Saved entries:
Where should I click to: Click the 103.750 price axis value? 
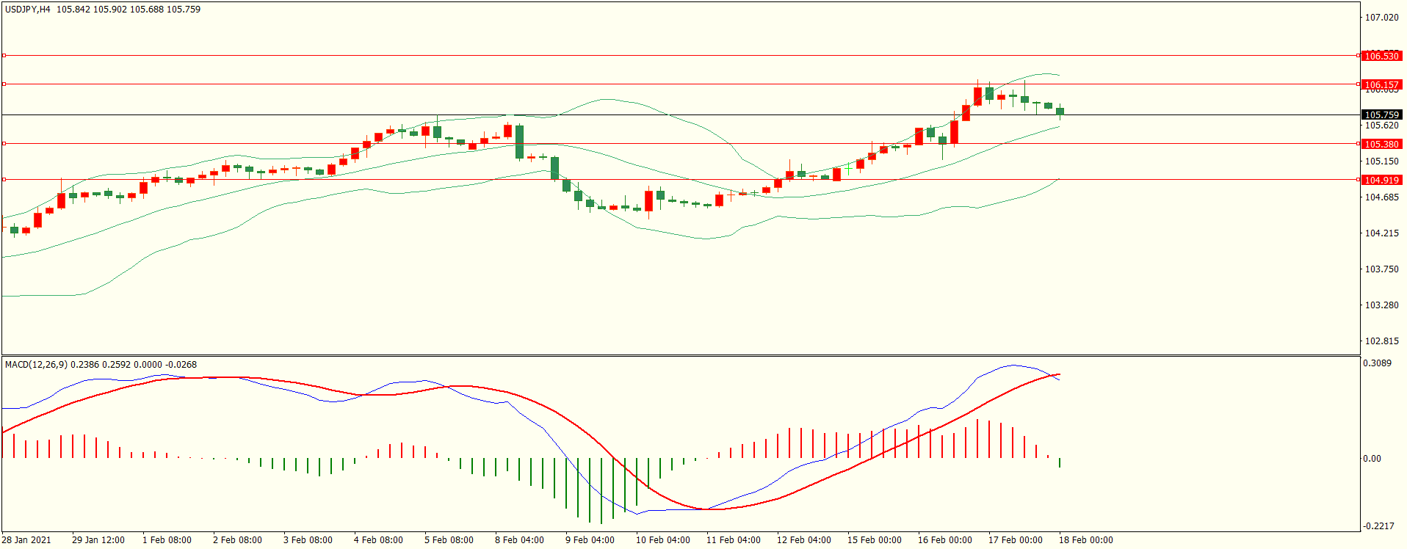[x=1381, y=269]
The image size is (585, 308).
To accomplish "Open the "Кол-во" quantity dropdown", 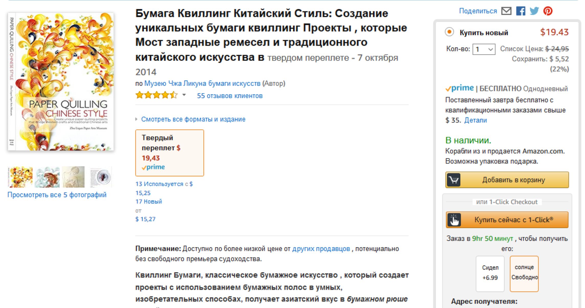I will point(484,49).
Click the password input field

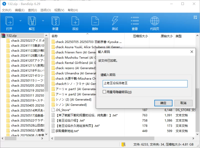tap(145, 84)

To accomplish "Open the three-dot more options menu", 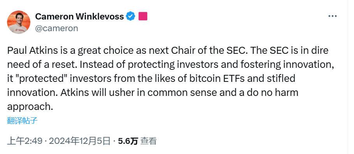I will [x=332, y=16].
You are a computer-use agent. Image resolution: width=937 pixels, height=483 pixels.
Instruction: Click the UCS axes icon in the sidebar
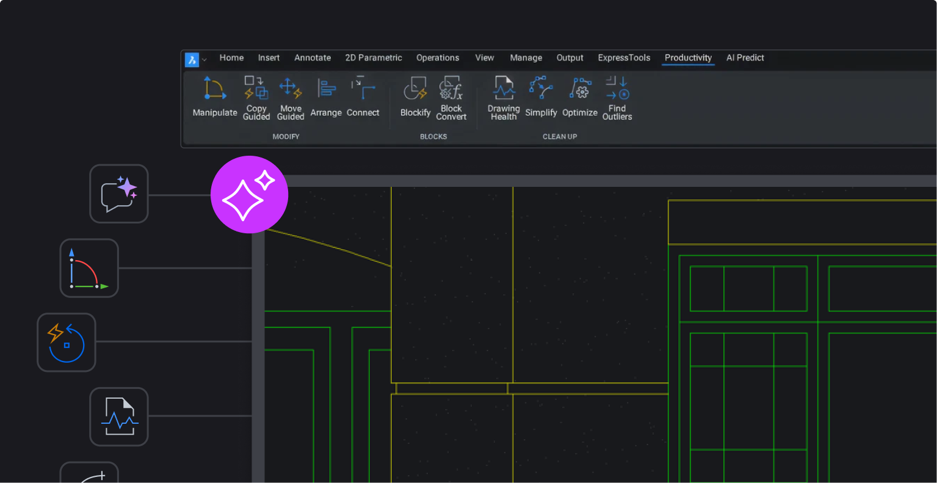click(x=89, y=268)
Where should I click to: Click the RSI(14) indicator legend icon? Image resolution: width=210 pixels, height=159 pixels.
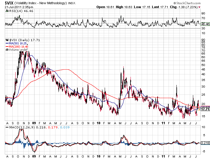[x=6, y=11]
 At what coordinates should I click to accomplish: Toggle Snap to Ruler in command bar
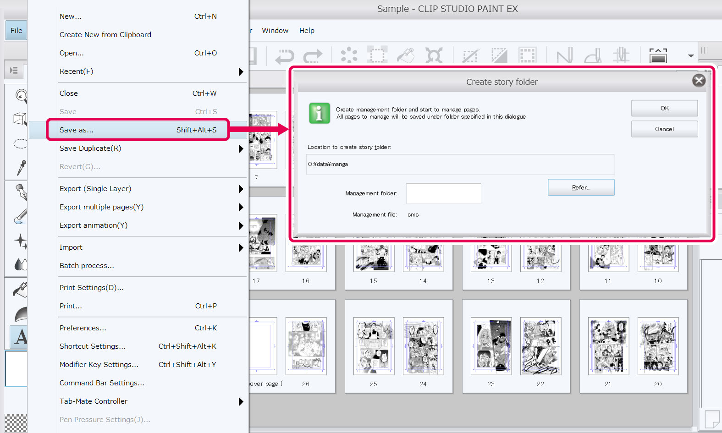(x=565, y=55)
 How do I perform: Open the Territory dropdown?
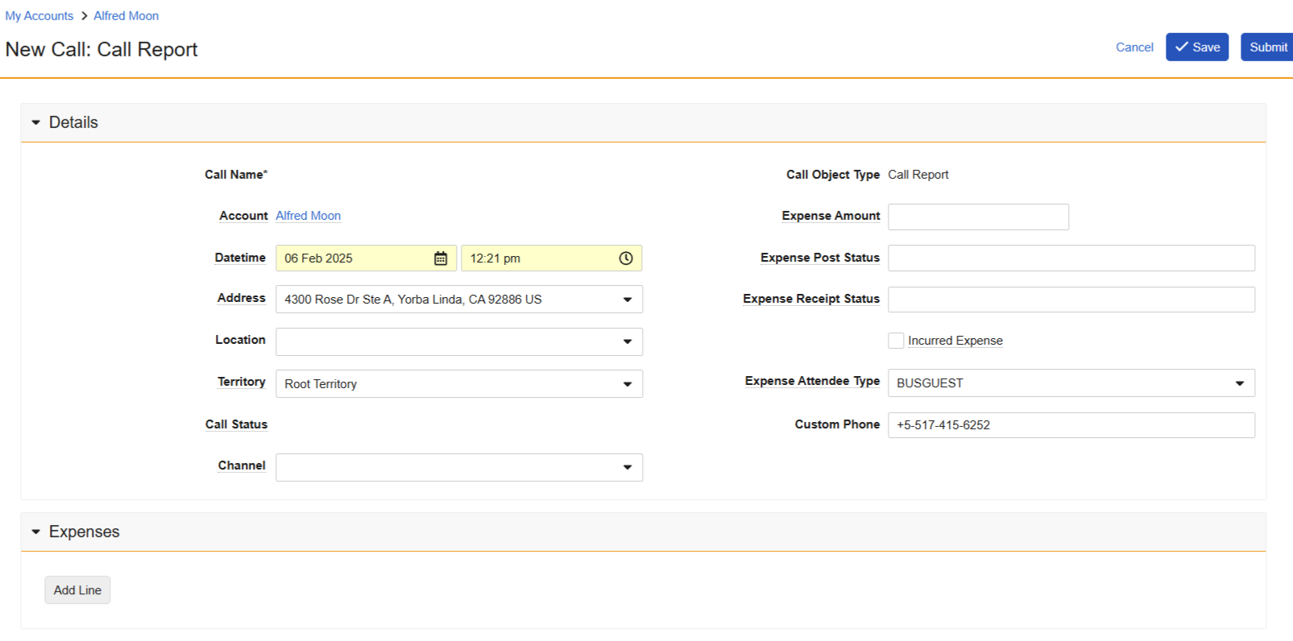(627, 384)
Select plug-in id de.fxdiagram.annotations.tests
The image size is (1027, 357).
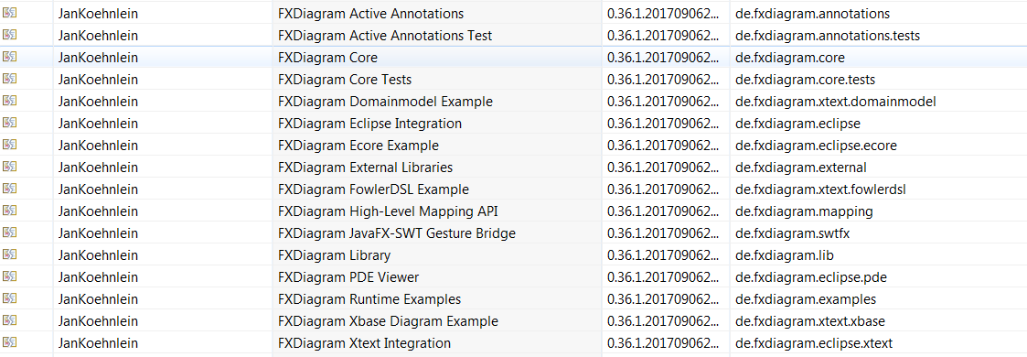(x=828, y=36)
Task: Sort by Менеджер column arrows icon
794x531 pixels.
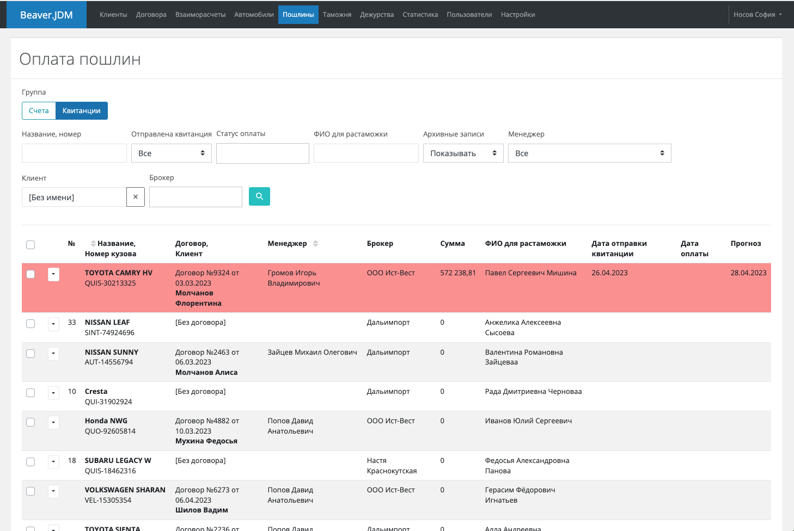Action: (316, 244)
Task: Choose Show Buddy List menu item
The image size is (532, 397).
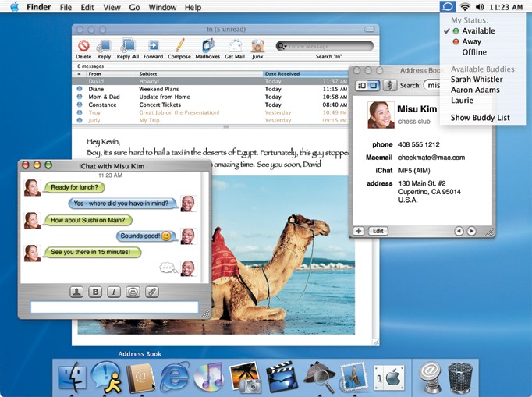Action: click(x=480, y=118)
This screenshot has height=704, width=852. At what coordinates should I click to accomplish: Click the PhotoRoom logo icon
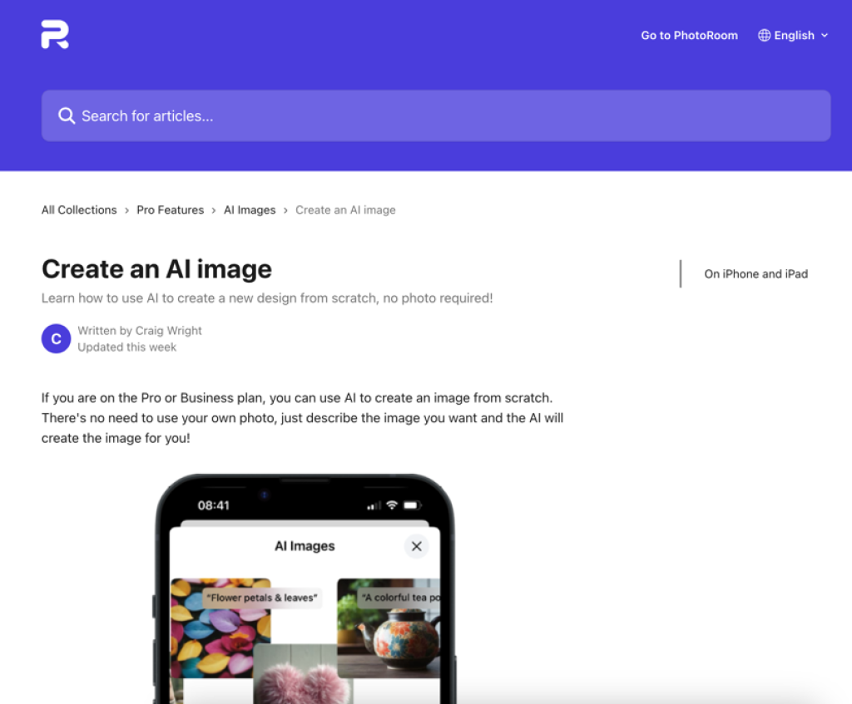pos(55,35)
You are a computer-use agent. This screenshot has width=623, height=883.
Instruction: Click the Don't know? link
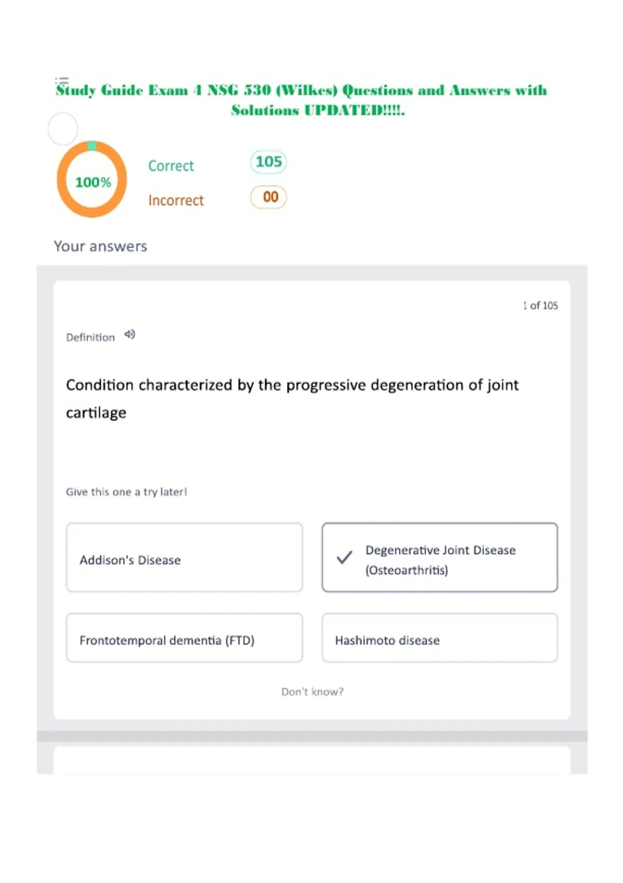[312, 692]
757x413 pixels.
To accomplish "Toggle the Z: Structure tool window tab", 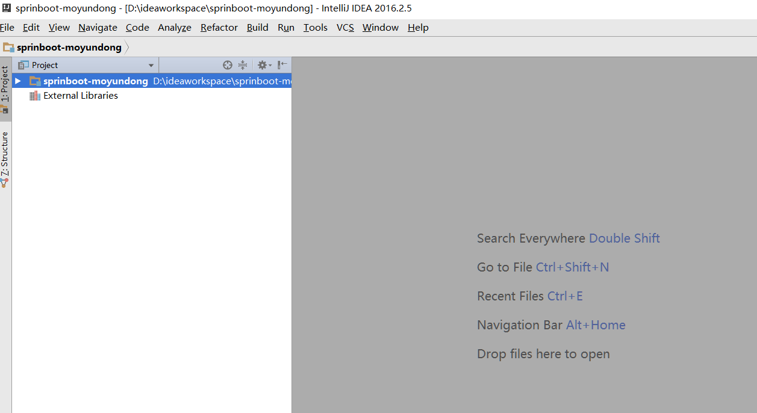I will 5,158.
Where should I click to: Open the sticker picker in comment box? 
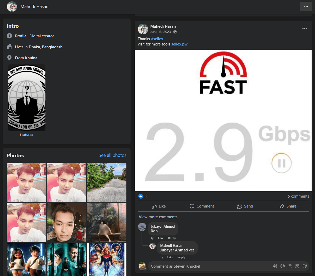point(305,266)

Your goal :: Leave the pictures out, and transcribe exactly the lines above starting at the one that contains "You are a computer-use agent. Image" and ending at the one that contains "You are a computer-use agent. This".

Output for this task ::
You are a computer-use agent. Image resolution: width=937 pixels, height=483 pixels.
Instruction: Click the UCS axes icon in the sidebar
click(x=89, y=268)
Where should I click to: Click the RSI(14) indicator legend icon? Image resolution: width=210 pixels, height=159 pixels.
[x=6, y=11]
 At what coordinates should I click to accomplish: Toggle Snap to Ruler in command bar
(x=565, y=55)
 How do I perform: Open the Territory dropdown?
(627, 384)
Select plug-in id de.fxdiagram.annotations.tests
The image size is (1027, 357).
(x=828, y=36)
Task: Sort by Менеджер column arrows icon
794x531 pixels.
Action: (316, 244)
Task: Choose Show Buddy List menu item
The image size is (532, 397).
Action: click(x=480, y=118)
This screenshot has height=704, width=852. At what coordinates should I click to accomplish: Click the PhotoRoom logo icon
pos(55,35)
You are a computer-use agent. This screenshot has width=623, height=883.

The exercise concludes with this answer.